Esa ociosidad, hay que repetirlo, no tiene nada que ver con el “ocio” monástico. El “ocio” espiritual es fruto de la quietud de un alma orante. No es un ocio ocioso, sino un ocio muy ocupado, por eso trata de esquivar los pensamientos que le perjudican. Si vivimos ese ocio el orden nos habitará. Si es la ociosidad la que reina en nosotros, entonces el desorden se apoderará de nuestras personas, estando en continua contradicción entre lo que queremos ser y lo que somos, llegando finalmente a querer ser lo que en realidad estamos siendo, o lo que es lo mismo, a ser lo que inicialmente no queríamos ser. La ociosidad, por lo tanto, es el ocio estéril, no el ocio santo al que estamos invitados como ese ámbito necesario para nuestro crecimiento espiritual.
Isaac de Stella nos habla de ese “ocio” y lo relaciona con la caridad. Para él contemplación y caridad van de la mano del otium y del negotium, el ocio dedicado a Dios en la contemplación y el servicio al prójimo en la caridad. A Dios le debemos un ocio totalmente libre, que brota del corazón movido por su espíritu. A los hermanos les debemos una caridad ordenada (ordinato negotio). De esta forma, el hombre que vive en un ocio libre para Dios se mantiene en la paz y unificación interior, despreocupándose de aquellos cuidados exteriores que aturden y dividen por no estar “ordenados” hacia Dios, mientras que el hombre que permanece in otio acediosa, en un ocio perezoso a causa de la inquietud que le turba, la preocupación que le deprime y la acedia que le disgrega, se deja arrastrar por un negotium desordenado, por una actividad un tanto loca fruto de la acedia, por lo que pierde el fruto de sus acciones y la luz de la contemplación.

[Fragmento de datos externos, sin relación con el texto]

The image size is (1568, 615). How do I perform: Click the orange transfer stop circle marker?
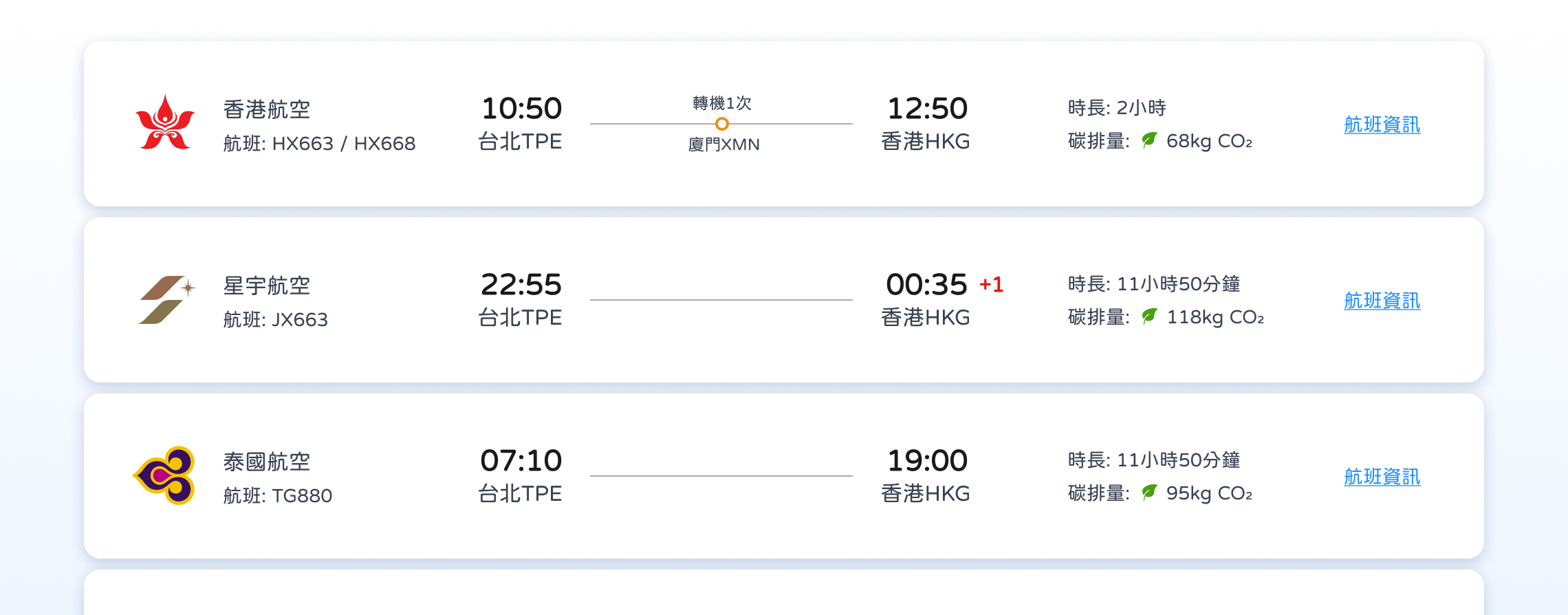coord(721,124)
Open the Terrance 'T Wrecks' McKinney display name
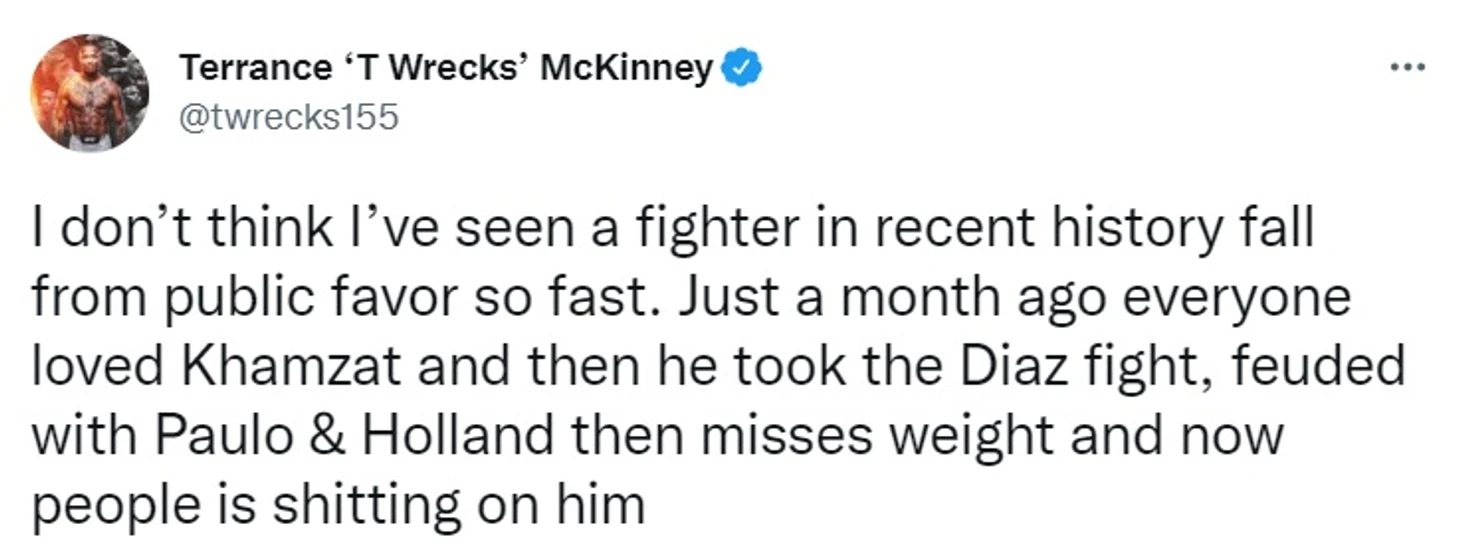 (x=446, y=69)
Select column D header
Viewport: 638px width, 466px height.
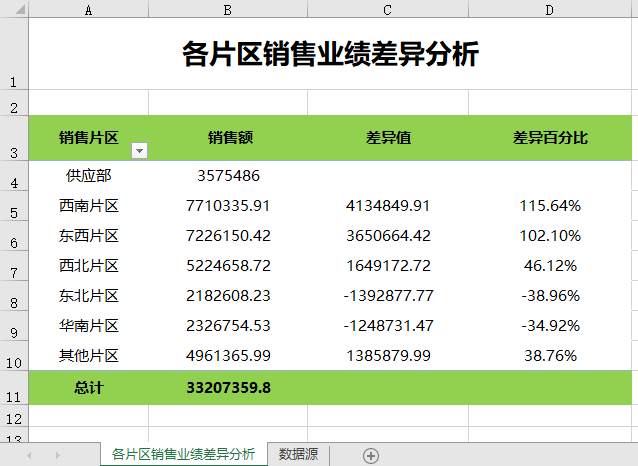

Para San Benito la vida de oración está inserta en nuestra realidad cotidiana. La jornada del monje debe favorecerla. El trabajo manual es una de las cosas que más ayudan a mantener un equilibrio personal en todo aquel que lleva una vida orante. Un trabajo serio, que se delimita en un tiempo concreto, sin que baste el estar simplemente ocupado.
Conviene preguntarse de vez en cuando hasta qué punto nos tomamos en serio el deseo de vivir en un ocio libre para Dios y en un “negocio” o actividad ordenada que también nos lleve a Dios y no al pecado, alejándonos de tentaciones innecesarias. Obviamente, la ociosidad no significa excluir completamente los momentos necesarios para poder desarrollar también nuestras cualidades, pues ejercitar los propios dones recibidos de forma ordenada mantiene ocupado el espíritu positivamente.